Slasher glared at her. "I do know everything. That's how I know that he isn't alive."
"Is too."
"Is not."
"Then why did you come?"
"Sometimes I wonder why the world hasn't killed that last flicker of hope in me. Then I remember-"
"Oh look, we're here," Roxanne cut him off, and he put his foot to the brake. She all but lunged for the door handle, storming towards the small red building with intent. Slasher followed a little more slowly behind her. A light wind kicked up the grass at her feet, blowing past them as she opened the door and led him down to the lower level, where Music Man's apartment and memorabilia were all kept.
It was dark. The apprehension in her increased as she noticed the way that all of the lights had been dimmed, and the rooms had been reduced to still silence. Even the lights behind the display cases were out, the bulbs dark and busted, as if they had been left running until they'd burned out and never been replaced. There were no glasses with ice-cubes, no sounds of running water or hum of electric power. A fine coating of dust was layered overtop of everything.
Dread swallowed her whole.
No.
No, no, no, no, that bastard. She looked around desperately as Slasher came up from behind her.
"No signs of life," he noted.
That couldn't possibly be actual dust, she decided. She and Megamind had visited just a few days ago, and the place had been fine. She walked over to a coffee table and ran her finger over the top of it, rubbing the substance between her fingers. She sniffed it. When that proved fruitless, she even went so far as to lick it, before retracting her tongue in disgust. "Corn starch," she realized. "It's fake, it's corn starch!" She whirled towards Slasher, who gave her a steady look of pity.

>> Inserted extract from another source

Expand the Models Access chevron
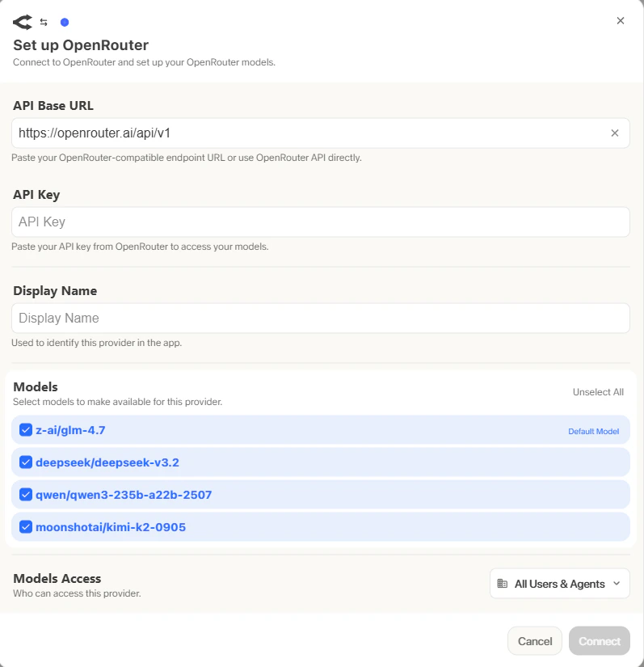(618, 583)
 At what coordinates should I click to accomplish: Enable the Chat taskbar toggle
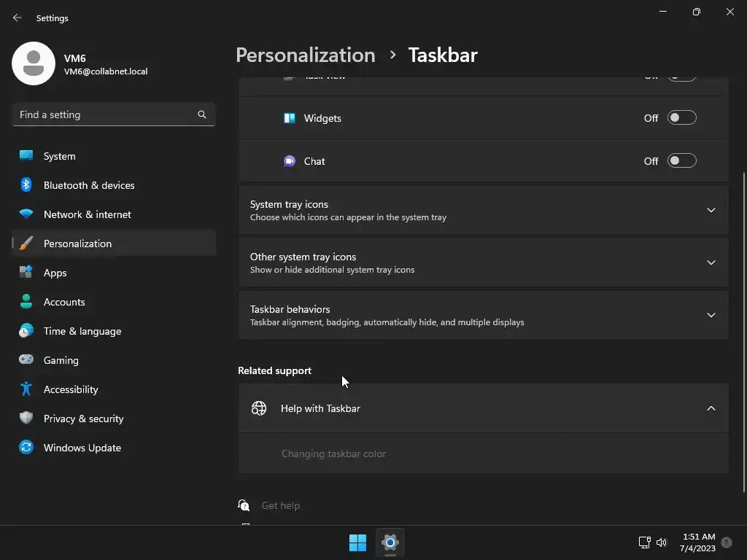pos(681,161)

"You are one weird lady," he informed her. Then he took one last, long look around, sucked in a deep breath, and turned on his heel.
"No, wait!" she called, tearing after him. "Wait! Don't you get it? He set it up. He has super speed! He probably did it when he heard us pull up!" Slasher ignored her. She felt the beginnings of panic take over the worry and apprehension, the feeling like something was being slowly and thoroughly torn from her grasp. "Will you at least taste the dust? Just taste the dust!"
No answer.
"Please!" she tried, stumbling up the stairs in his wake, out of the old unused classroom and into the sunlight again. "Please, believe me. Megamind didn't kill him. Who has copper for a weakness? It doesn't even make any sense!"
Again, no answer.
"You can't take him!" she found herself blurting instead, as Slasher came up the van and then kept going, walking past it and making no move towards the door. She kept chasing him, vividly recalling when she had wanted to chase Megamind after he'd left her here, too, a look of defeat so prominent on his face when he told her that villains 'didn't get the girl' that even then she'd felt her heart crack.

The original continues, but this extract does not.